Sarasota Bay Estuary Program Executive Director Dave Tomasko weighed in on possible factors that could account for a slow fishing season.
“There have been quite a few recent hits to our water quality along with those living resources that depend on adequate water quality,” Tomasko wrote in a Dec. 26 email to The Sun.
He said Sarasota Bay was impacted by four events that adversely affected the bay.
“In June, we had the highest amount of hourly rainfall on record (going back 50 years) due to a tropical wave (not even an organized storm),” he wrote. “The amount of rainfall was thought to be so rare as to only occur every 500 years or so.”
Tomasko wrote that in August there was another “one in 100-year” rainfall event during Hurricane Debby, which caused widespread flooding in Manatee and Sarasota counties.
“In September, we had Hurricane Helene, which gave us the biggest storm surge recorded in Sarasota and Tampa Bay’s history – in most places,” he wrote. “Then, in October, we had a Category 3 hurricane (Milton) hit us. Those storms brought us massive amounts of stormwater runoff, particularly that June rain event, and then with Debby.”
Tomasko noted that in 2024, there was more rainfall than average in a series of intense storms.

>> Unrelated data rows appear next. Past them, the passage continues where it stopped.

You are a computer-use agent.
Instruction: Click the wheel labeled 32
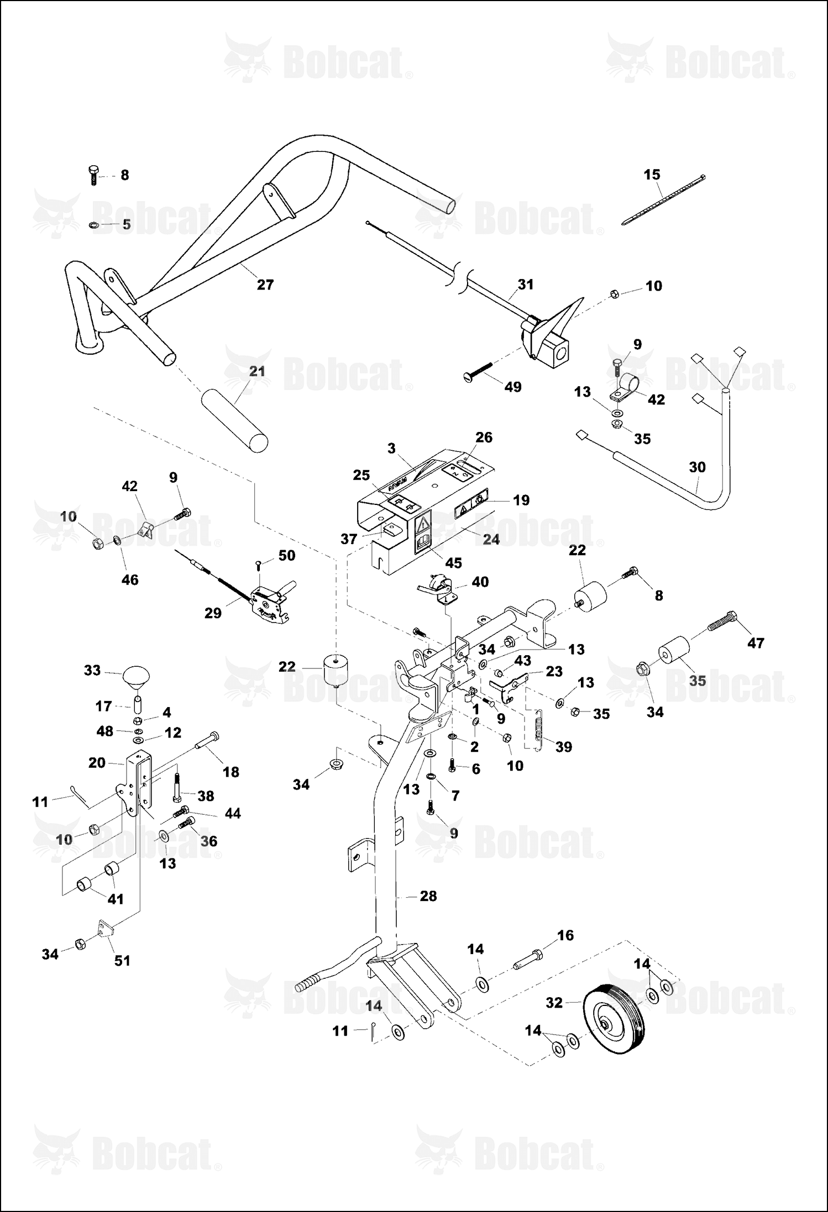pos(614,1019)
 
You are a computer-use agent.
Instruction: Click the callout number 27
pos(265,284)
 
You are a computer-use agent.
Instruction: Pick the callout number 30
pos(698,467)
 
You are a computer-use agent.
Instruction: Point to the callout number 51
pos(122,960)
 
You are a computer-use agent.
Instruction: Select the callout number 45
pos(453,562)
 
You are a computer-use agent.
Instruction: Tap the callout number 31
pos(526,284)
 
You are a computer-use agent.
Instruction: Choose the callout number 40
pos(480,582)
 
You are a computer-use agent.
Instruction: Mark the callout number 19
pos(521,500)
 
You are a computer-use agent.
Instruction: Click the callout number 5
pos(127,224)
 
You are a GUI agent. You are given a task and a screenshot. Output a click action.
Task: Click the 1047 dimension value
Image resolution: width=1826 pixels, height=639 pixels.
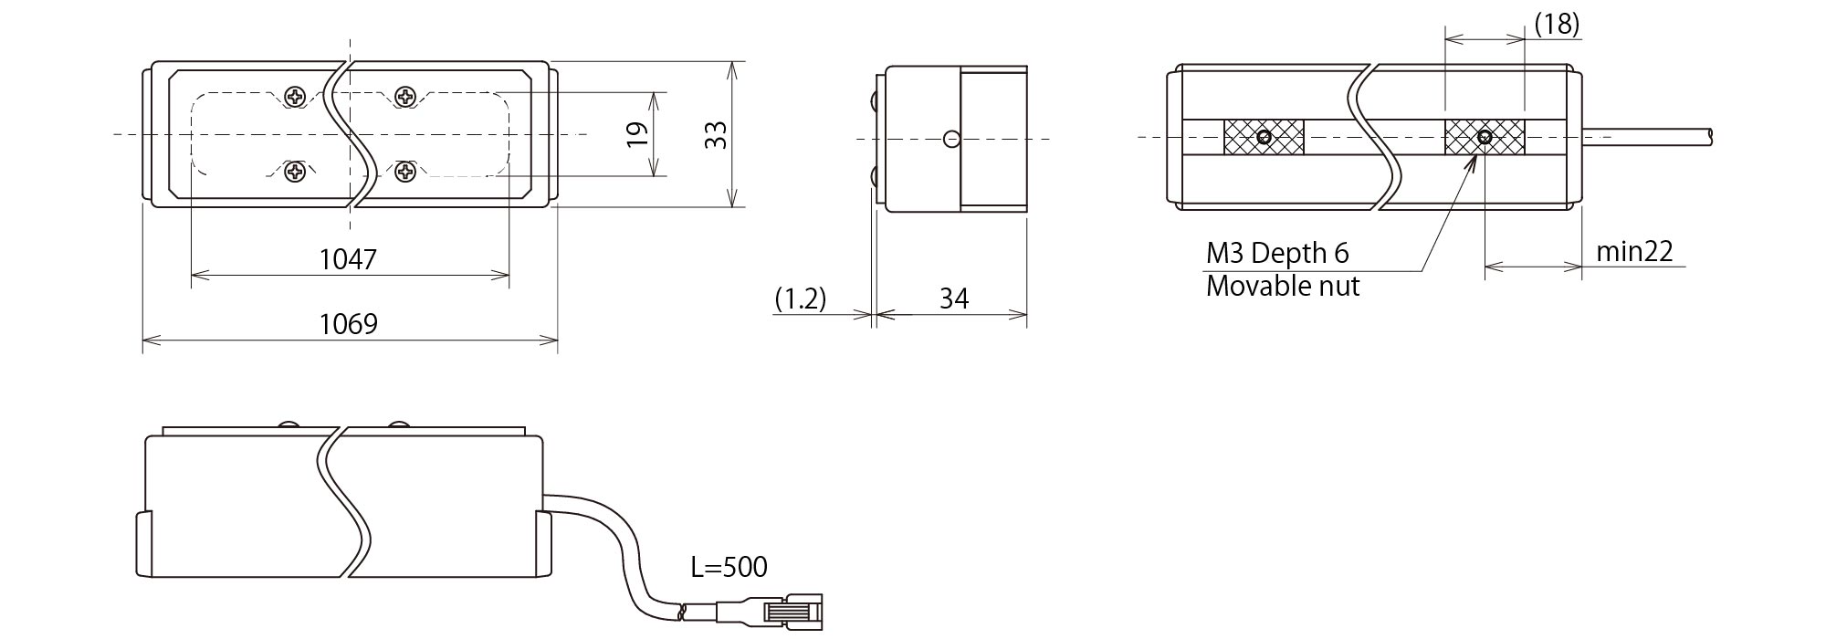(x=348, y=259)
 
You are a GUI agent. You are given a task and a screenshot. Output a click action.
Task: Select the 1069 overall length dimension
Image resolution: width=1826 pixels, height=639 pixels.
(x=348, y=324)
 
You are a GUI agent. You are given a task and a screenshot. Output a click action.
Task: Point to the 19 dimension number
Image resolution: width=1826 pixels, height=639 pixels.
(x=639, y=134)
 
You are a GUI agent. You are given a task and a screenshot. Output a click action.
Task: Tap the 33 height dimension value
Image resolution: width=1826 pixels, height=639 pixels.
(x=718, y=135)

“That may be indicative of conditions that are more likely to occur over the next 30 years than was the case in the last 30 years,” he wrote. “Our air is warmer now and so is our water temperature. Both of those are expected to produce conditions that are more likely to cause intensification of tropical weather. Which means we need to get our wastewater and stormwater infrastructure to be more resilient to a changing climate, because summers like 2024 are more likely to occur over the next few decades than was the case in the last few decades.”